Recently, I found the time.
At first, I just wanted to bring it into shape, with possibly some code restructuring and adding some features that will naturally emerge.
All my previous contacts with existing KDE apps (which were written by someone else) - namely KAtomic, KLines, KMines, KReversi - ended up being a major rewrite. I thought that I could do differently with KBugBuster.
Unfortunately, this wasn't the case! After two days of hacking I suddenly realised that I was dissatisfied with the existing API and code (to such a degree that I ended up with so much "restructuring" that I put a lot of "TODO - remove this, do another way" comments in the code. So I just started from the beginning. I didn’t throw away any old code, it has been kept for reference.
And this rewrite has had a great influence on my KDE/Qt learning curve - I started to learn the Qt model/view framework, and I learned how to use KIO (never tried it in action before - kudos to the developers, KIO rocks!).
My nearest goal is to make it generally work, which means introducing a basic GUI which permits the user to:
- Work with bugs on several servers: I started to develop a so-called "sidebar", which is a tree view containing a server list. Each server can have child items which can have arbitrary Bugzilla queries attached to them (similar to the "saved queries" feature of Bugzilla).
- Work with bugs: change their status, add comments, attachments, etc. - the usual Bugzilla activities.
Bug parsing works to some extent - I introduced a simple API for this, but didn't yet write the needed extraction routines, so it extracts only the bug ID and a short description (which is enough for me to do testing at the moment).
What doesn't work (and which I plan to address in the near future):
- What I termed as "work with bugs" above.
No comments viewing, adding, modification, etc. has yet been started. - Bugzilla login.
Currently KBugBuster can perform only those operations that don't require the user to be logged in. I need to learn some KHTML & cookies wisdom to implement this I guess.
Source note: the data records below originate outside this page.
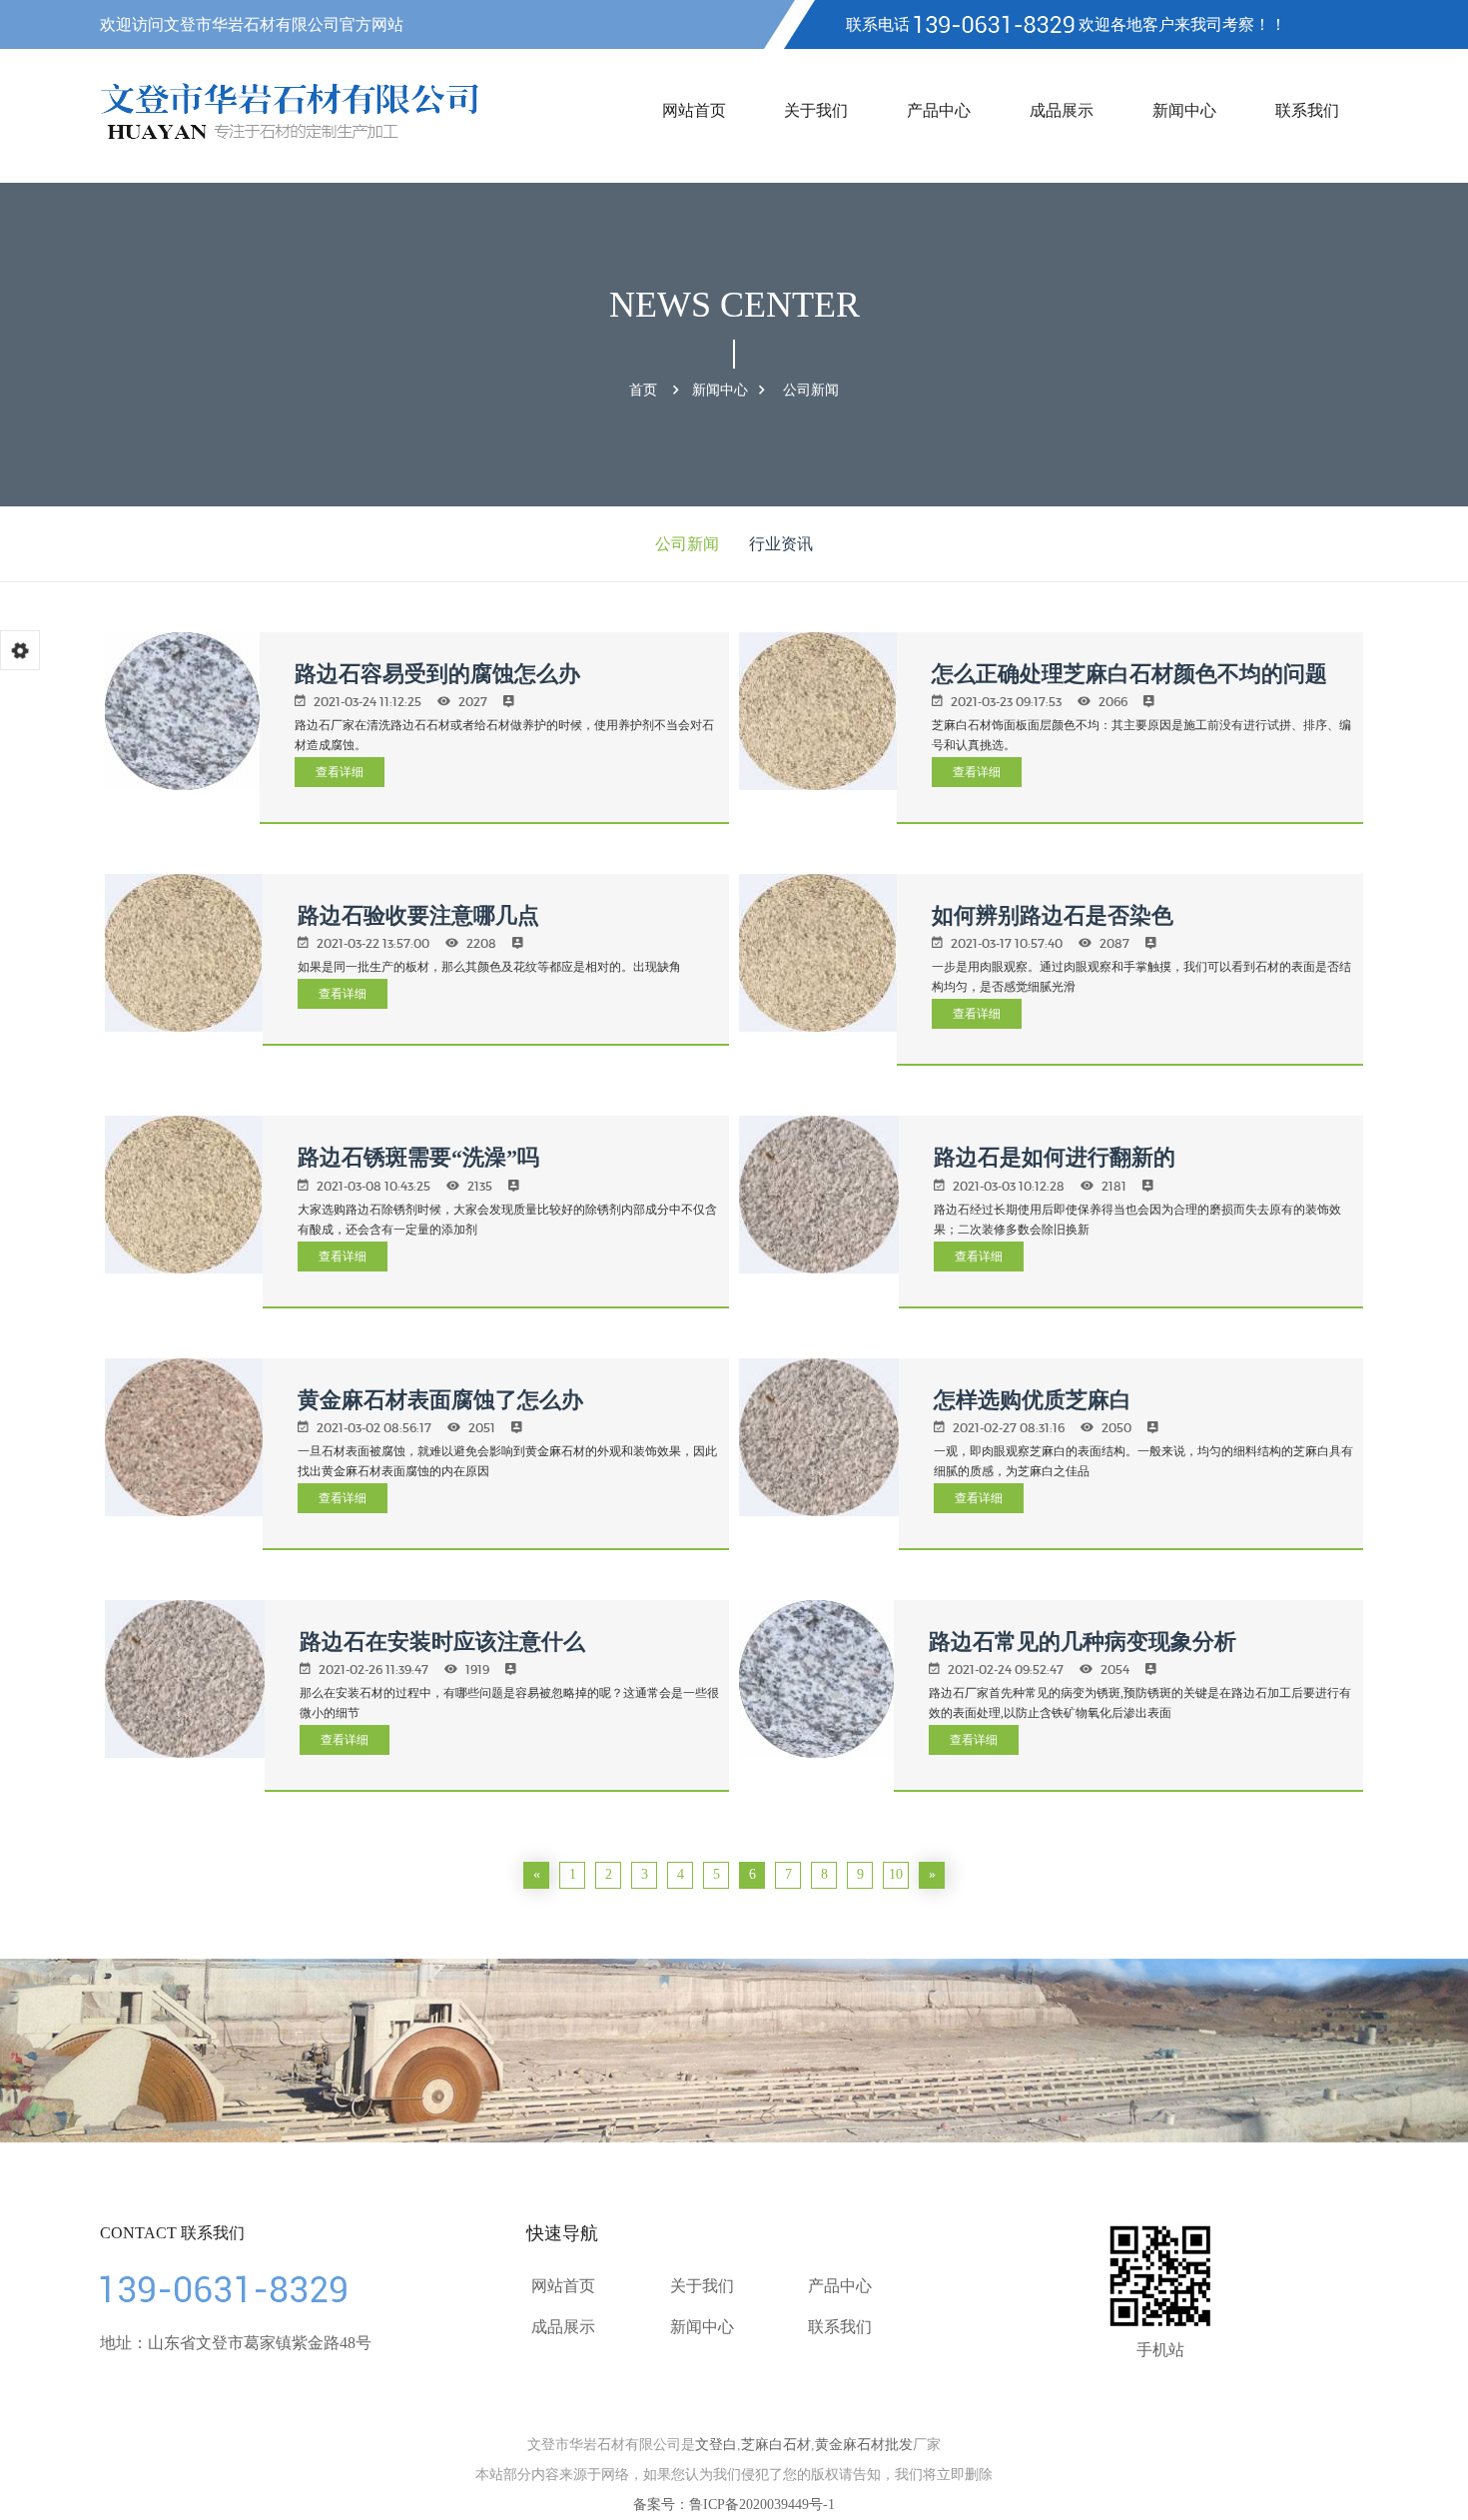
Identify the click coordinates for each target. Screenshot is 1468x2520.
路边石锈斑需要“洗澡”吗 (418, 1157)
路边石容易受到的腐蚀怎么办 (437, 673)
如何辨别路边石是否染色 (1052, 915)
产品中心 (939, 110)
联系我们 (1307, 110)
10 (896, 1874)
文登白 (716, 2444)
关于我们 (816, 110)
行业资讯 (781, 543)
- Make the user interface nicer and more robust
- Make the bug parsing process asynchronous
- Introduce some kind of bug caching, perhaps partial sync with Bugzilla to allow offline work and queuing actions on bugs
- Matt Rogers suggested to make KBugBuster a KPart - might be useful for embedding (e.g. in KDevelop)
- Backend classes are responsible for talking with Bugzilla servers, managing them, querying for bugs, processing received XML and so on.
- GUI classes are... well, they are GUI classes - they communicate with backend classes, ask them for info and display it upon retrieval.
And now it is time for... yes, screenshots! Since everybody loves them...
But be prepared - nothing outstanding :) Treeview and listview. Servers here, bugz there. Very simple so far. Actually, I'd say that the code is prettier than the screenshots!